Task goal: For each line of the data that includes the word "will", copy the line.

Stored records
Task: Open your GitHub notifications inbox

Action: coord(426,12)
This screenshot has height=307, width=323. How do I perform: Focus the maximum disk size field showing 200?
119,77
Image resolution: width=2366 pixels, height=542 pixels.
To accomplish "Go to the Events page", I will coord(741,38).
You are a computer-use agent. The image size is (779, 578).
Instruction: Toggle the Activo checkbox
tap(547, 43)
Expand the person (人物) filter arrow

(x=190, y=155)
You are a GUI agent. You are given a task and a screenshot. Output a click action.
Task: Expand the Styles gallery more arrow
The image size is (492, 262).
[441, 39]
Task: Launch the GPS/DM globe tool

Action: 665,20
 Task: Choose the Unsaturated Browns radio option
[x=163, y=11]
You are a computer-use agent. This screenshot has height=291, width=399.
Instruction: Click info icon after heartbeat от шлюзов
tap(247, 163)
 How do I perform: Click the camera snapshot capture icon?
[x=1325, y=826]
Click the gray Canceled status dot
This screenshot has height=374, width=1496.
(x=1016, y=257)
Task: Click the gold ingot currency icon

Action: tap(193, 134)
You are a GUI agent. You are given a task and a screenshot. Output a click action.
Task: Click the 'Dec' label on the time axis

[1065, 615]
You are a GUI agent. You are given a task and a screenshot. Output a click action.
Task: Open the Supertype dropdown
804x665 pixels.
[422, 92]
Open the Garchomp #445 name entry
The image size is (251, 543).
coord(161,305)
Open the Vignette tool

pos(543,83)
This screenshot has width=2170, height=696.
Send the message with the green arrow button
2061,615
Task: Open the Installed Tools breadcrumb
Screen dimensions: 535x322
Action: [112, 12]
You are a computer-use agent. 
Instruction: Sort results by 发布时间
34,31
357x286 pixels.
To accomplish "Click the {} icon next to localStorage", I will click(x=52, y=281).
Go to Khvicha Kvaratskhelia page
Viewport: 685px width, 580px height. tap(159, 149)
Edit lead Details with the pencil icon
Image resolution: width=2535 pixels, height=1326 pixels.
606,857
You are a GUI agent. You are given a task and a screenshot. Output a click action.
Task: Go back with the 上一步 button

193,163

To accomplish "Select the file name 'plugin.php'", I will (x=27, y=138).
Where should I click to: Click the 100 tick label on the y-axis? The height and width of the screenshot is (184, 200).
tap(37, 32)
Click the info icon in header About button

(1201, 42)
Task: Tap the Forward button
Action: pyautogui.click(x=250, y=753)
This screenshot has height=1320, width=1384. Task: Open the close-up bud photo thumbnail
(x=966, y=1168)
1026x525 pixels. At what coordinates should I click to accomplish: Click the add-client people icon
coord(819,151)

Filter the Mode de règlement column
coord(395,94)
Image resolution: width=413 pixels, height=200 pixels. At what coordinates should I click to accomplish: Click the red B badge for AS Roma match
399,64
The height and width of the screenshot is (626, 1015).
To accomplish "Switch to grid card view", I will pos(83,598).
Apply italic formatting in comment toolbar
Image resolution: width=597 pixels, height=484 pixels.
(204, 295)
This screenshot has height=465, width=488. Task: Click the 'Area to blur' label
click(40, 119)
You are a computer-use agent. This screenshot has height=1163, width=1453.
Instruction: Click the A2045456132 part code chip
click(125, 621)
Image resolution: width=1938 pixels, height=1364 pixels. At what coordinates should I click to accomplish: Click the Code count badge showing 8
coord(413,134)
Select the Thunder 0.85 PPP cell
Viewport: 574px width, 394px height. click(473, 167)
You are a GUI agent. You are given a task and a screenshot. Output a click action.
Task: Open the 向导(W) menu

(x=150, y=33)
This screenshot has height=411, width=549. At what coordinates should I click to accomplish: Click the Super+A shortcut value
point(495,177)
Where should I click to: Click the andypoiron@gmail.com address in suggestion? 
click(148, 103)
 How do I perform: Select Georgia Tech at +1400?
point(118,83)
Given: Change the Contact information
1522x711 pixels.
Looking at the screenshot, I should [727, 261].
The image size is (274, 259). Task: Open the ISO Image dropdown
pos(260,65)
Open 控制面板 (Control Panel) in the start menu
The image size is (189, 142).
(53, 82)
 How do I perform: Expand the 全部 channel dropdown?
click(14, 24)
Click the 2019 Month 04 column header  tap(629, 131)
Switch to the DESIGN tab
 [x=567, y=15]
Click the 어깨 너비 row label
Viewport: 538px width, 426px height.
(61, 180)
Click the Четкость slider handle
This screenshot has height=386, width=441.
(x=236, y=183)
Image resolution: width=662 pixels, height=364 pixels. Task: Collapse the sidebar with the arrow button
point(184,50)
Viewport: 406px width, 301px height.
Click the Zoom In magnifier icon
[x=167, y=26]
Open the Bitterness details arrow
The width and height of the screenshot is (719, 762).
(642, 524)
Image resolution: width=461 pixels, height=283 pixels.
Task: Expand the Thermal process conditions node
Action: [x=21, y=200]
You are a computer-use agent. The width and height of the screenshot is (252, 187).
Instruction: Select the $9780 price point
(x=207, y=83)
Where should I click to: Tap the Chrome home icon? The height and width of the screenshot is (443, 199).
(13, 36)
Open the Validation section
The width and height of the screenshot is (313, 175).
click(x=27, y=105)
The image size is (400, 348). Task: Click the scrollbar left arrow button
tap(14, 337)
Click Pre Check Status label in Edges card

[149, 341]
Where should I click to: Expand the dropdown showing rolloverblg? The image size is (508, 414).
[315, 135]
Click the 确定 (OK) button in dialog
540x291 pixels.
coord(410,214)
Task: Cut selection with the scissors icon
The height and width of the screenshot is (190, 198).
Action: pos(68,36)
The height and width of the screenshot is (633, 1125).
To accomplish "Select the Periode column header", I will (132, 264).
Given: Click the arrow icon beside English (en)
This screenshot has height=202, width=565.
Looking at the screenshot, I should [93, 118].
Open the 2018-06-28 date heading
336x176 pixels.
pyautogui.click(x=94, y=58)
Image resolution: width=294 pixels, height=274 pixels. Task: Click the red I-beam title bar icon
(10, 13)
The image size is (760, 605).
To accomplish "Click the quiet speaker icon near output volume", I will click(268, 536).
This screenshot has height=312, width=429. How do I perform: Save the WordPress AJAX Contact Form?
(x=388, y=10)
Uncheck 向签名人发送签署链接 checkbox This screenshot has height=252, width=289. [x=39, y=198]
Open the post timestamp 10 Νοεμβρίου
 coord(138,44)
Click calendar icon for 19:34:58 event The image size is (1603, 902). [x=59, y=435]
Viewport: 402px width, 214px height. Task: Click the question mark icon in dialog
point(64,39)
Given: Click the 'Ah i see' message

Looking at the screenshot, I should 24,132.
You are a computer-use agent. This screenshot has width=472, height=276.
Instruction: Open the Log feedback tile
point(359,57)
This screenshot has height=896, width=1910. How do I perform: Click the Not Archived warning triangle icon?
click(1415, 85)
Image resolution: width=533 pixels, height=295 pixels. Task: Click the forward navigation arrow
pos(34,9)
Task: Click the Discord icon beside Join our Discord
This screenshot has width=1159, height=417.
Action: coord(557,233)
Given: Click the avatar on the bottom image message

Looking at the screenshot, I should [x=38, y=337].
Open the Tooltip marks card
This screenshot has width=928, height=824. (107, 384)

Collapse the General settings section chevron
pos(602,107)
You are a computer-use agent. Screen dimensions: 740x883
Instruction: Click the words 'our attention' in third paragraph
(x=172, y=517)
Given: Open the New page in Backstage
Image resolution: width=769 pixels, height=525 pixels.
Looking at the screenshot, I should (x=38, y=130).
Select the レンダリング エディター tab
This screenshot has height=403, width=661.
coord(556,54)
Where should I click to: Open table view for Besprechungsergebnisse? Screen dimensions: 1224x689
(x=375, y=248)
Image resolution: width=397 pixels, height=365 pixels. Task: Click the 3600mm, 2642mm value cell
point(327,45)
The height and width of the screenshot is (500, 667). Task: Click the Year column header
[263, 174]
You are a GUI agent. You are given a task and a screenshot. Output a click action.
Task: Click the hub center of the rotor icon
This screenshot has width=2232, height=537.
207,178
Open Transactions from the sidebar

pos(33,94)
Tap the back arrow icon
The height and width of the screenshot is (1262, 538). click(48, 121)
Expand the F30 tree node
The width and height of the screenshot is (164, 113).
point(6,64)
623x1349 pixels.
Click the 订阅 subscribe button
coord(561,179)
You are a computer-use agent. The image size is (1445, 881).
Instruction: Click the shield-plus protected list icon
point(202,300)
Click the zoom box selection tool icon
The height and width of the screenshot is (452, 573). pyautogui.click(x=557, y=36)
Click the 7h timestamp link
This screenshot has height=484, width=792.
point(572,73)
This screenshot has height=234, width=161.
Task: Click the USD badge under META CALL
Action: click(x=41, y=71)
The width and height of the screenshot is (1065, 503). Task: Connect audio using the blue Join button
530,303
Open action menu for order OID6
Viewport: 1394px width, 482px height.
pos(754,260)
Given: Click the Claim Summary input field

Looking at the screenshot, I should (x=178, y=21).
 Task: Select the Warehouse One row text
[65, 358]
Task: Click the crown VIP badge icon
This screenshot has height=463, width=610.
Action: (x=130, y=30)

Output for this task:
To accomplish "Go to the Events page", I will coord(741,38).
To accomplish "Click the {} icon next to localStorage", I will click(x=52, y=281).
To accomplish "Select the file name 'plugin.php'", I will (x=27, y=138).
To accomplish "Switch to grid card view", I will pos(83,598).
To accomplish "Select the Periode column header", I will (132, 264).
To accomplish "Click the quiet speaker icon near output volume", I will click(268, 536).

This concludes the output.